In ritardo, ma non tardi, sta prendendo piede un interesse non episodico intorno al colonialismo italiano in Africa: Eritrea, Etiopia, Libia, Somalia. Segmenti sempre più ampi di opinione pubblica – sollecitati dalla produzione di lavori degli storici e degli specialisti che innescano interventi dei media e convegni – sono indotti a riflettere sul fatto che l’argomento colonialismo non è mai stato oggetto di un dibattito nazionale né tantomeno di una revisione critica.
Un pezzo di storia italiana, dal 1869 al 1943, è stato a lungo rimosso e ora sta pian piano tornando a farsi sentire nella coscienza degli italiani, come direbbe lo storico e giornalista Angelo Del Boca che ha analizzato quel periodo e smascherato memorie parziali e distorte. Un contributo in questa direzione lo sta dando l’ultimo libro di Antonio M. Morone, professore associato in Storia contemporanea dell’Africa al dipartimento di scienze politiche e sociali dell’Università di Pavia.

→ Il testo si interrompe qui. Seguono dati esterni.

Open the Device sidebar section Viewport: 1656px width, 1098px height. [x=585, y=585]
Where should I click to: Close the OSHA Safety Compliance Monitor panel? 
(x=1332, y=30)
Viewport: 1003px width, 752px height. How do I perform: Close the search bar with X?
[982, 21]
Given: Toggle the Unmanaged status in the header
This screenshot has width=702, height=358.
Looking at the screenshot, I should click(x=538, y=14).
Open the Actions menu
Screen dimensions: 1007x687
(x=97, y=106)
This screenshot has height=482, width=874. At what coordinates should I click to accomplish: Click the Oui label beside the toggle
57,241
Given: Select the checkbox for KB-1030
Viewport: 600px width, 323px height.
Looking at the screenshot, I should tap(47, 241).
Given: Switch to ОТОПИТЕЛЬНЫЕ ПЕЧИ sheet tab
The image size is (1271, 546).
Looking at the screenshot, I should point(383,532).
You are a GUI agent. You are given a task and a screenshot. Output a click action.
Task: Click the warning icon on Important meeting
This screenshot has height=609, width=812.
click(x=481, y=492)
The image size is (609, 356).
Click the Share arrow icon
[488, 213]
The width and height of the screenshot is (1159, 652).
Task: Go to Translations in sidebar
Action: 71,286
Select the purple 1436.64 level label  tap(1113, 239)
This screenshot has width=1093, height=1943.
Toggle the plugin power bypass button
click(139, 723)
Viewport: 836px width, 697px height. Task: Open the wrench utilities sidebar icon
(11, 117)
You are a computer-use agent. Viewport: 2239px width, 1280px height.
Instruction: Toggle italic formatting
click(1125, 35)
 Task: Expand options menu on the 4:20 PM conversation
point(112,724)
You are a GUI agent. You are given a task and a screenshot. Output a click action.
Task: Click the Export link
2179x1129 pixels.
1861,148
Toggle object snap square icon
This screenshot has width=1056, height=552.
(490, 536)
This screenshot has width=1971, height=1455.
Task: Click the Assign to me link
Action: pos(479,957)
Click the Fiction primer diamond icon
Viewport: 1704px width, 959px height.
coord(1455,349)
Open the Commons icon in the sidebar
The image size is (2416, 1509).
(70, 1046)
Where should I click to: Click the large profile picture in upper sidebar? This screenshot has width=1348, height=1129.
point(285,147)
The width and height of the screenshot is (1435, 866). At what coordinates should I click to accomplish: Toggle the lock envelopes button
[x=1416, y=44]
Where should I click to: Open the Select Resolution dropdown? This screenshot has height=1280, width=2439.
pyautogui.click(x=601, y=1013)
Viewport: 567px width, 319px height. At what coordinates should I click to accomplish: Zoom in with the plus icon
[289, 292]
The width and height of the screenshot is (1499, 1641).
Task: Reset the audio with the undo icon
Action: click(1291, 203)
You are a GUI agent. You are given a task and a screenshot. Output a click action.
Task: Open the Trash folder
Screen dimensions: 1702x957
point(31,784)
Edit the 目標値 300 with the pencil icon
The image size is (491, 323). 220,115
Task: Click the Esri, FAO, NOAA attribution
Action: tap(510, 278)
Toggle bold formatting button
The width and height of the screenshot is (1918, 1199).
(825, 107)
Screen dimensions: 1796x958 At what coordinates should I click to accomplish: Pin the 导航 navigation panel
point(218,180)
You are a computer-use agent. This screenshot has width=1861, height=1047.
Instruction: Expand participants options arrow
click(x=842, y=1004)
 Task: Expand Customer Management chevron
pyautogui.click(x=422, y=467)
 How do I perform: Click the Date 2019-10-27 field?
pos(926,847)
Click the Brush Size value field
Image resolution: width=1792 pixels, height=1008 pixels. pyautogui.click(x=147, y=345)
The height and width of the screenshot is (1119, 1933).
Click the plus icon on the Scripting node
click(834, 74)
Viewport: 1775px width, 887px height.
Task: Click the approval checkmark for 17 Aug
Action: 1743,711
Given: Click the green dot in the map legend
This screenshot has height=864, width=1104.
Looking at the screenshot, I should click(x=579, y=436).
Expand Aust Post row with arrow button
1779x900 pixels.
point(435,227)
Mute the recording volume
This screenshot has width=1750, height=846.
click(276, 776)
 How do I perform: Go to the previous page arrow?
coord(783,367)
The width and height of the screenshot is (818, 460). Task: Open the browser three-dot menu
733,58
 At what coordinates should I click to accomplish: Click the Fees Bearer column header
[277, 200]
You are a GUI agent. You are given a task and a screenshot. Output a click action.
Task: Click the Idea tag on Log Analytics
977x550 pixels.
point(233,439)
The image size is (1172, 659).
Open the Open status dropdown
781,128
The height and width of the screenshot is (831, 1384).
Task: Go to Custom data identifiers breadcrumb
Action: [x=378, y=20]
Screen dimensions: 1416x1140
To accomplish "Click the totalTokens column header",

Consultando fonti d’archivio e attraverso interviste realizzate ad ascari – i sudditi soldati ampiamente utilizzati nelle guerre coloniali – sia in Africa che in Italia, l’autore mette a fuoco il progetto coloniale dell’Italia repubblicana in continuità con l’Italia liberale e poi fascista, e si sofferma in particolare sul ruolo di intermediazione che vi hanno svolto gli ascari. Spiega che l’Italia uscita sconfitta dalla guerra, pur avendo sottoscritto il Trattato di Parigi del 1947 che stabiliva la rinuncia dei possedimenti d’Oltremare, ha continuato a operare per rientrare in possesso delle colonie.
E nemmeno la bocciatura da parte dell’Onu nel 1949 del «compromesso Bevin-Sforza» che prevedeva una spartizione delle colonia tra Italia e Gran Bretagna scoraggiò il ministero dell’Africa italiana dal condurre operazioni sotterranee per raggiungere l’obiettivo. E in questo contesto si inseriscono gli ascari: affidabili per l’Italia perché a lungo al servizio dell’amministrazione italiana; desiderosi, in quanto intermediari, di acquisire posizioni di potere una volta ristabilito l’ordine coloniale.
In questa loro funzione entrarono in contrasto con i movimenti nazionalisti che agivano per l’indipendenza dei loro paesi. Sottolinea Morone: «Occorre considerare come la decolonizzazione non fu semplicemente un processo dettato dallo scontro tra colonizzatori e nazionalisti, ma assunse spesso le forme di una competizione tutta tra africani». E ancora: «Gli ascari non si limitarono a corrispondere i disegni politici italiani per un ritorno in Africa ma, in più di un caso, li interpretarono in un modo autonomo e originale, rivendicando una riforma dell’ordine coloniale che potesse assicurare loro maggiori diritti, più ampi spazi di partecipazione e ulteriori privilegi nella società tardo coloniale».
La storia prese un’altra piega. Ma da queste pagine si evince chiaramente che l’Italia repubblicana rivendicò la bontà del colonialismo e che trattò gli ascari – pur fieri della loro italianità – con lo stesso razzismo palesato dai governi liberali e dal fascismo: razzismo delle istituzioni repubblicane, dei dirigenti politici, degli uffi iali italiani e anche della gente comune.
Alcuni numeri. Giorgio Rochat ha calcolato che circa il 40% dei militari impegnati nella seconda guerra italo-etiopica (1935-36) erano truppe coloniali: 140mila eritrei, 30mila somali e 8mila libici. Dopo l’ingresso dell’Italia nella Seconda guerra mondiale, gli ascari dell’Africa orientale italiana erano saliti a 245mila unità.